The typical franchise agreement is representative of the disproportionate bargaining power between the franchisor and franchisee. That is, franchise agreements favor franchisors. One such favorable clause contained in franchise and license agreements relates to liquidated damages.
The typical franchise agreement will contain a liquidated damages provision whereby the franchisee agrees to pay, as damages, a fixed sum or a sum based on a fixed formula in the event of a court’s finding of a breach of the franchise agreement. If the franchisor is successful in a lawsuit against a franchisee, the liquidated damages provision may clear a path for a Court (without any further detailed inquiry) to award substantial monetary damages. Similarly, when dealing with trademark license agreements, licensees may be subject to severe damages based on the liquidated damages clause contained in the license agreement.
Although presumptively valid in most jurisdictions, the enforcement of liquidated damage clauses is not universal and courts in states such as New York and New Jersey will make an inquiry as to the reasonableness of the liquidated damages and the bargaining power between the parties at the time of contracting.
So what do franchisors, franchisees and licensees need to know:
Franchisors: For franchisors, liquidated damage provisions are critical components to your franchise agreement and serve as a significant tool when faced with franchisee litigation. When drafting liquidated damages into your franchise agreement insure that the method of calculating damages is not arbitrary, based on tangible factors and is not inconsistent with your royalty structure.

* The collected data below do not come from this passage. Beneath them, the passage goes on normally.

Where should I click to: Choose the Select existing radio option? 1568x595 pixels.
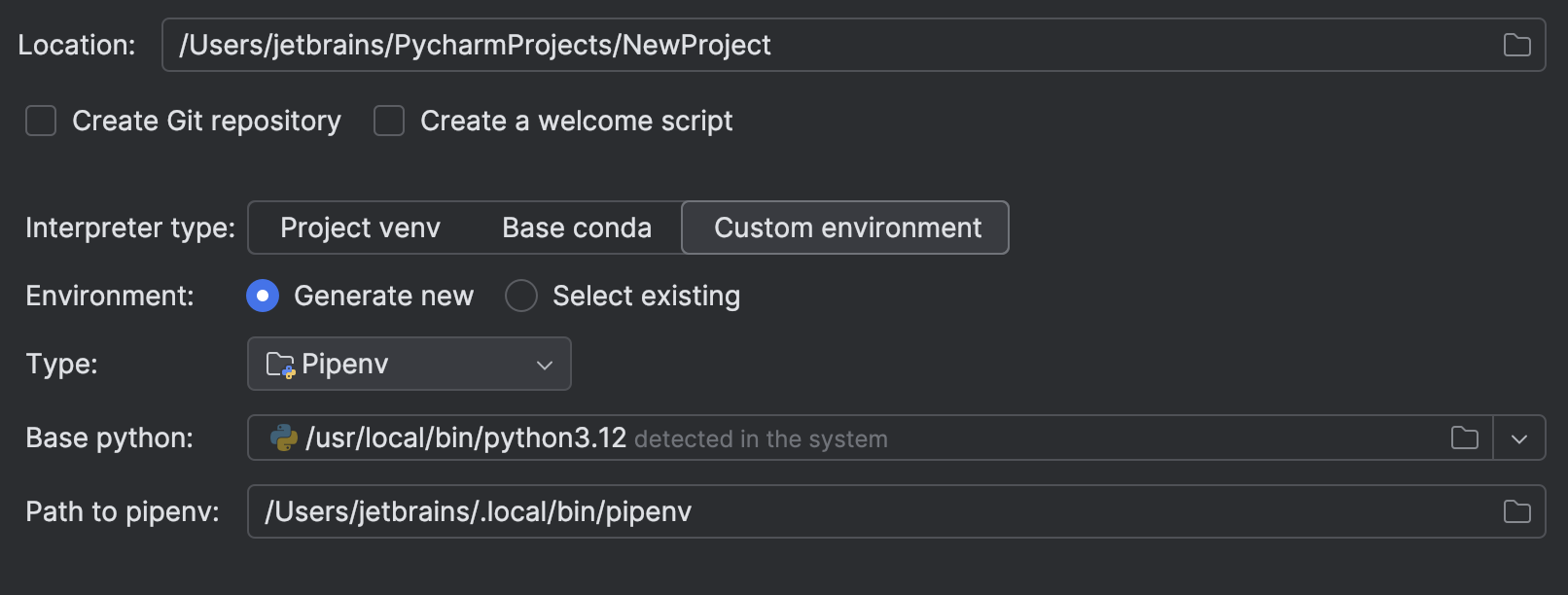521,296
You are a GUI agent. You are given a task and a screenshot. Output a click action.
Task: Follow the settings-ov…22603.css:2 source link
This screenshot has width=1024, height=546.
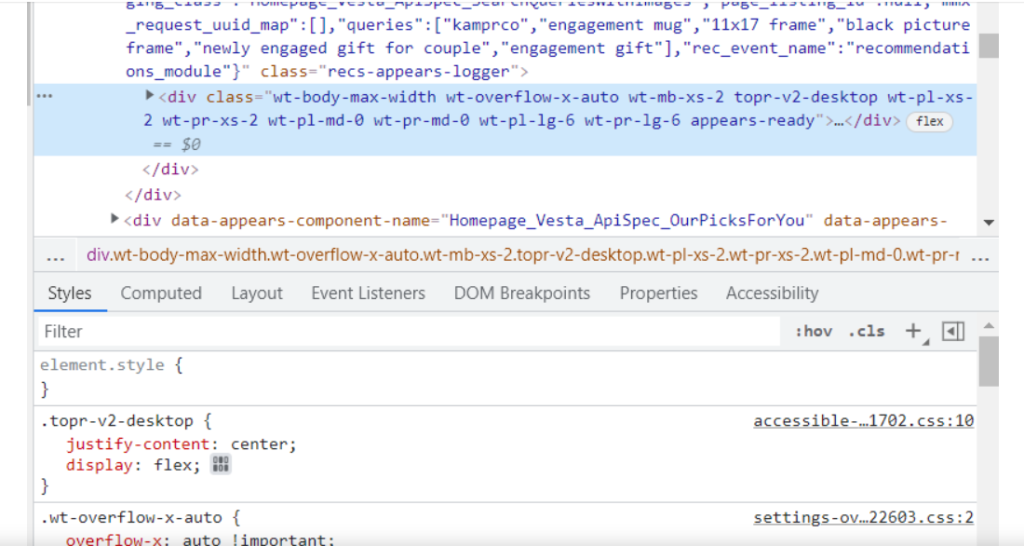[863, 518]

Franchisees: Recognize that a possible liquidated damage clause in your franchise agreement may expose you to substantial liability should the franchisor prevail. When negotiating your franchise agreement discuss the liquidated damage clauses with your franchise lawyer and try to cap your financial obligations and the accrual of royalties and other fees after any alleged event of default and the termination of the franchise agreement.